Sarah Alland1,2, Sally Munnoch1, Bianca Mills1, Michelle Bolte1, Dr Colleen Ma1, Dr Matthew Kelly2
1Hunter New England Local Health District, Newcastle, Australia, 2Australian National University, Canberra, Australia
Biography:
Sarah is a Master of Applied Epidemiology student at Hunter New England Public Health Unit and the Australian National University.
Sarah has previously worked in various roles at NSW Health including in the Centre for Population Health, the Population Health service at South Western Sydney Local Health District, Health Protection NSW and the Centre for Epidemiology and Evidence. She undertook operational and epidemiological roles in the NSW COVID-19 public health emergency response.
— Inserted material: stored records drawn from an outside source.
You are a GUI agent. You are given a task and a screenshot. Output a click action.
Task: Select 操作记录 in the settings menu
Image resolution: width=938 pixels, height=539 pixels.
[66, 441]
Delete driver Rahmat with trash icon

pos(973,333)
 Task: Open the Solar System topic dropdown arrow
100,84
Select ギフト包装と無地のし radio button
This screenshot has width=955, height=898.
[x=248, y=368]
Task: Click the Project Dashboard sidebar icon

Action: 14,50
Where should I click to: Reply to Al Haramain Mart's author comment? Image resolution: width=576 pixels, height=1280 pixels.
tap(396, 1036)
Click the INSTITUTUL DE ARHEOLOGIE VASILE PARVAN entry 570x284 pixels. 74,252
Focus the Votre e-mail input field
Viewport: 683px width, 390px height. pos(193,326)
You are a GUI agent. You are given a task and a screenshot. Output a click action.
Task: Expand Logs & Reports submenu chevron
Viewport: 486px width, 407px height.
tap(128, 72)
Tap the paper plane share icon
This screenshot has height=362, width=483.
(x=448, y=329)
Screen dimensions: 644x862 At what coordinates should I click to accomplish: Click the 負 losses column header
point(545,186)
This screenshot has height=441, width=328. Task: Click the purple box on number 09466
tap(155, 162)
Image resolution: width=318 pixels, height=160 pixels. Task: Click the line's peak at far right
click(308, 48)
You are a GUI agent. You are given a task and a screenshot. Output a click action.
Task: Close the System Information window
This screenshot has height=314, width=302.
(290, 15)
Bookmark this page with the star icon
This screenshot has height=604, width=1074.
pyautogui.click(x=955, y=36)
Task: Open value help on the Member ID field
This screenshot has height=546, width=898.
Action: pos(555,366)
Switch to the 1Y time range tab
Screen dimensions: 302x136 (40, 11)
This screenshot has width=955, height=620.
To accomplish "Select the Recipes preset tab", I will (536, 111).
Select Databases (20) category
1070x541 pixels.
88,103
Sarah is a graduate of the NSW Public Health Training Program and also has a Master of Public Health from the University of NSW.
Abstract:
Introduction
Clostridioides difficile infection (CDI) is a diarrhoeal infection that causes increased morbidity and lengths of stay in hospitalised patients. From 2018 to 2022, a large, regional hospital experienced a sustained increase in patients with CDI. We conducted a retrospective case-control study to investigate the relationship between antimicrobial prescribing and hospital-acquired CDI at this hospital.
Methods
Seventy hospital-acquired CDI cases were selected for the study. Controls were randomly selected and matched with cases on a 1:2 basis, based on date of hospitalisation and age group. We conducted a multivariate analysis to explore possible risk factors for infection, including antibiotic usage, proton pump inhibitor usage, length of stay, previous hospitalisation, and comorbidities. We compared participants who had been prescribed antibiotics to determine if inappropriate antibiotic prescribing differed between cases and controls.
Results
Use of cephalosporins (OR 10.38, 95% CI 3.82 – 28.20), use of broad-spectrum penicillins (OR 12.34, 95% CI 4.06 – 37.56), use of fluoroquinolones (OR 15.96, 95% CI 1.41 – 181.16) and increased complexity of comorbidities (OR 1.25, 95% CI 1.03 – 1.52) were associated with CDI. Inappropriate antibiotic prescribing (OR 5.12, 95% CI 2.13 – 13.49) and non-compliance with antibiotic prescribing guidelines (OR 3.46, 95% CI 1.53 – 8.28) were more common in cases than controls.
Conclusion
Our study showed that antibiotic prescribing practices contributed to hospital-acquired CDI at the hospital during the study period. The results reinforce the importance of clinician compliance with antibiotic prescribing guidelines and provide further evidence for antimicrobial stewardship programs across the district.